LEAD event to help students overcome procrastination

Lindsay R. Masters presents “Avoiding the Pitfalls of Procrastination” in Wick Center Alumni Room Credit: Hope Murphy

BY: Hope Murphy

 

If you missed the Time Management LEAD event presented by Lindsay R. Masters, Learning Center Coordinator, on Oct. 26, no worries – here is the break down.

 

Do you ever hear yourself saying “I’ll wake up early tomorrow and work on it” or “I work better under pressure if I do it last minute” or “Social media is how I procrastinate”? You are not alone.
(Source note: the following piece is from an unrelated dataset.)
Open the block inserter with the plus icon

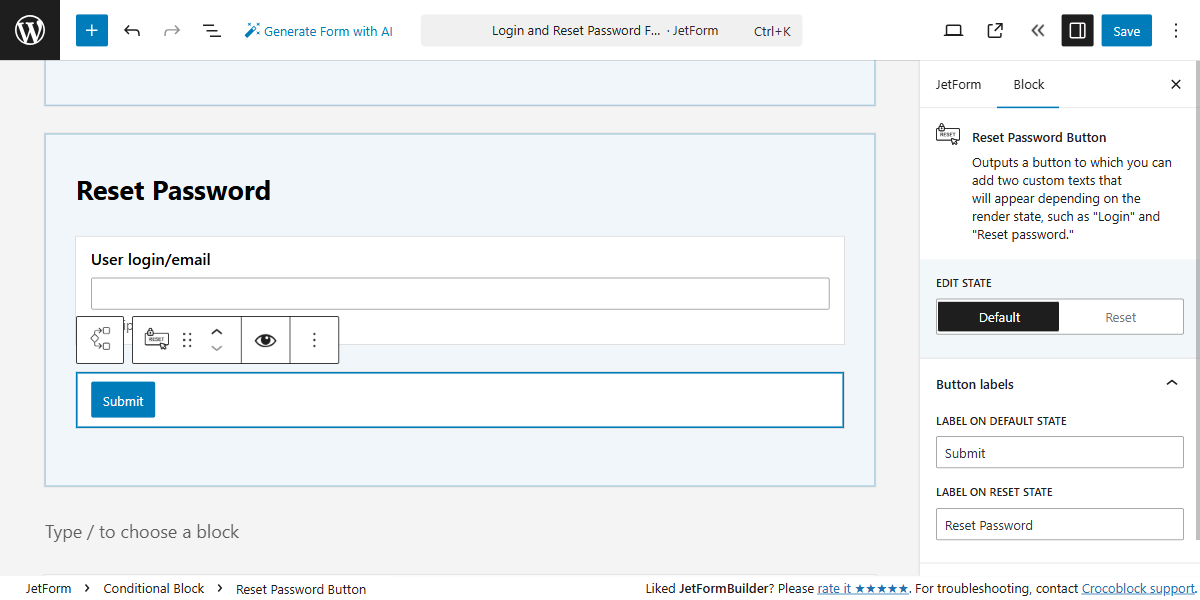[x=91, y=30]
These are the things Daemen students said during the event that enabled their procrastination.

 

Procrastination can be caused by many reasons, but the most common are: the fear of failing the class or assignment, not understanding the assignment, feeling anxiety about the amount of work you have to do, being angry at your professor for giving you this boring or hard assignment or feeling frustrated at yourself for not being able to get it done. There are many reasons, but once you dig deep and understand why you are procrastinating the easier it will be to find a solution.

 

Strategies that help with dealing with procrastination are:

  1. Make a list of important assignments based on deadlines and assignment work load.
  2. Create a personal schedule for when you should finish the assignment or complete part of it.
  3. Set realistic goals for the assignment (instead of aiming for an A++ aim for a B+, it will help reduce stress.)
  4. Focus on completing one task at a time instead of thinking about ten other assignments.
  5. Set certain times of the day for homework. (i.e. in the morning before class, after your last class or during a gap period.)
  6. Set a timer- work on an assignment for 5,10 or 30 minutes at a time.
  7. Sit at a desk or go to the library instead of sitting in your comfy, warm bed.
  8. Give yourself positive reinforcement by telling yourself “I will get this done!” or “I can do this!”
  9. Remind yourself that this is one assignment of many and if you fail this one you can talk to the professor, you can do extra credit or try harder on the next assignment.
  10. Reward yourself for getting the assignment done. (ICE CREAM!!)

 

Once you find the strategy that works best for you implement it in your daily routine to better manage your time and avoid the stress that comes along with procrastination.